- Как сын плотника и внук крестьянина из маленького местечка в Юго-Восточной Европе пришел в театр?
- Случайно. Но это заставляет задуматься над ролью случая в жизни. Безусловно, мы к чему-то предназначены судьбой, и когда проходит время, это предназначение проверяется тем, как складывается наша жизнь. Для этого надо не сидеть на месте, пробовать самые разные вещи, для которых у нас возникают желания. Я не собирался с детства заниматься тем, что делаю сегодня, но, оглядываясь назад, я рад, что у меня в жизни произошли встречи, возможности, совпадения, которые мне позволили стать самим собой. Сначала я хотел стать художником. А когда начал учиться живописи в Будапеште - не уделял этому достаточно времени. Как-то раз из любопытства я пришел и посмотрел, чем занимаются на театральных курсах. Мне стало интересно - и все. Я стал учиться не только драматическому театру, но и эстетике кино, теории музыки: все, что мне мог дать Будапештский университет, я постарался взять.
Благодаря опыту сцены и танца я смог развить свой подлинный мир, свое мышление. С помощью тела я могу выразить то, что необходимо выразить. И уже с позиций этого опыта я по-новому возвращаюсь к живописи.
- Как вы попали в Париж? В 1980 году это было, наверное, непросто...
- Да нет. Для венгров это было действительно сложно, а для югославов - нет. Поскольку я был югославским гражданином, я просто сел в поезд - и поехал в город, который был и есть культурный центр мира.

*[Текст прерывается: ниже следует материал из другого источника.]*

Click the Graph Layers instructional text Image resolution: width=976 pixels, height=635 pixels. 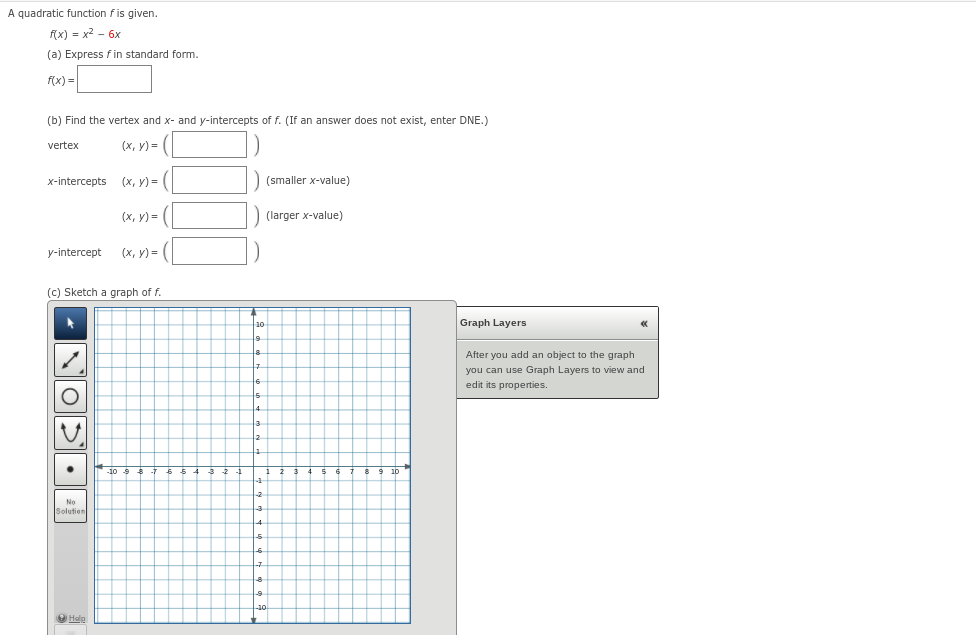coord(555,368)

- Начав в Будапеште с драматического театра, во Франции вы увлеклись современным танцем. Что вас в танце заинтересовало настолько, что вы сменили ракурс творчества?
- Это искусство соответствовало моему юному возрасту и динамике, присущей мне в тот момент. В Париже я интересовался многими формами танца, работал в стилистически разных труппах. Мой первый хореограф, Сомо Лари Леонг, был родом из Малайзии. Постепенно вырабатывалось собственное представление о пластике и театральной форме. Индивидуальный язык художника - вот что важно. Это означает выстроить собственные танцевальные фразы, свое "письмо". Я постоянно обращался к литературе, к другим искусствам, что очень помогало. Много получил и продолжаю получать от поэзии и поэтов, особенно от поэтов ХХ века. Прежде всего - это умение говорить на любом художественном языке с особой ритмичностью, музыкально. Люблю читать книги о композиторах, о том, как они сочиняли музыку, или о творческой "кухне" писателей - как они работают над текстом.

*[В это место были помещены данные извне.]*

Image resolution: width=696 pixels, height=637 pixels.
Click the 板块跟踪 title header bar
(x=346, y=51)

- Вас называют "хореографом собственной памяти": тема родной страны и родного города была и остается для вас главной начиная с первого спектакля "Утка по-пекински".

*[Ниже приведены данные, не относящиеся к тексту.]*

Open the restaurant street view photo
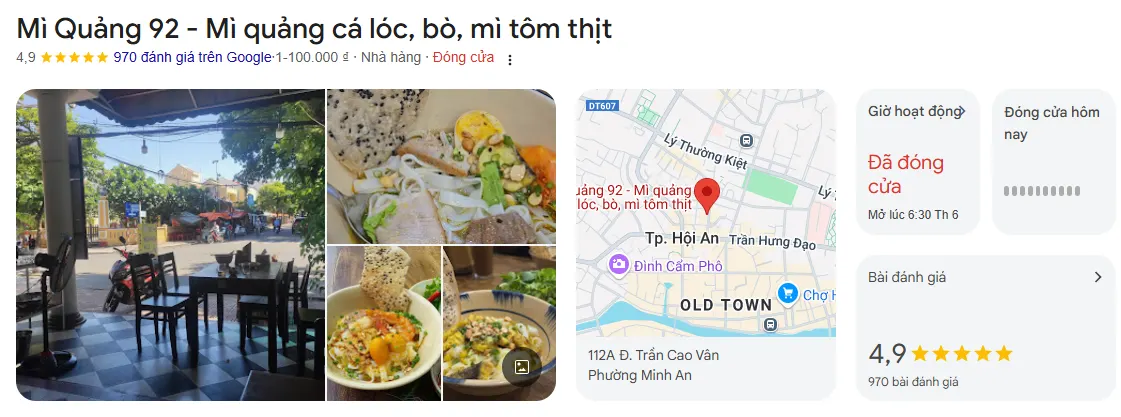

- Моя главная задача - понять собственные корни. Я родился в очень маленьком городке Каньица и с детства мог наблюдать за патриархальными условиями жизни, которые считаю необыкновенно интересными. Ритуалы свадеб, похорон или празднования Рождества там сохранились в архаичной простоте. В моем городе до сих пор есть семьи, в которых профессия шляпника, парикмахера или сапожника передается из поколения в поколение. В Каньице времен моего детства жил человек, писавший стихи, и этот местный поэт показал мне, как можно на повседневную жизнь взглянуть иначе, чем буквально, как можно жизнь воспринимать поэтически.
- Современный танец во Франции сегодня очень социализирован и даже политизирован. Злободневность - то, к чему вы стремитесь?
- Мы живем в своем времени и неизбежно отзываемся на него. Это всегда так: те, кто жил до нас, находили свое время абсурдным. Они мечтали об идеальном прошлом или думали о будущем, которое тоже должно будет стать идеальным. Но есть одно, что меня затронуло очень глубоко и непосредственно, - война в Югославии, которая длилась 10 лет. Два мои спектакля были посвящены этой теме - "Анатомия дикого зверя" и "Войцек".
- Если обратиться к более давним временам, то великий хореограф классики Мариус Петипа не считал свое время абсурдным. Нет ли у вас желания сделать что-нибудь разумное, доброе, вечное, может быть, балетную сказку?
- Ну нет, я не настолько оторван от реальности.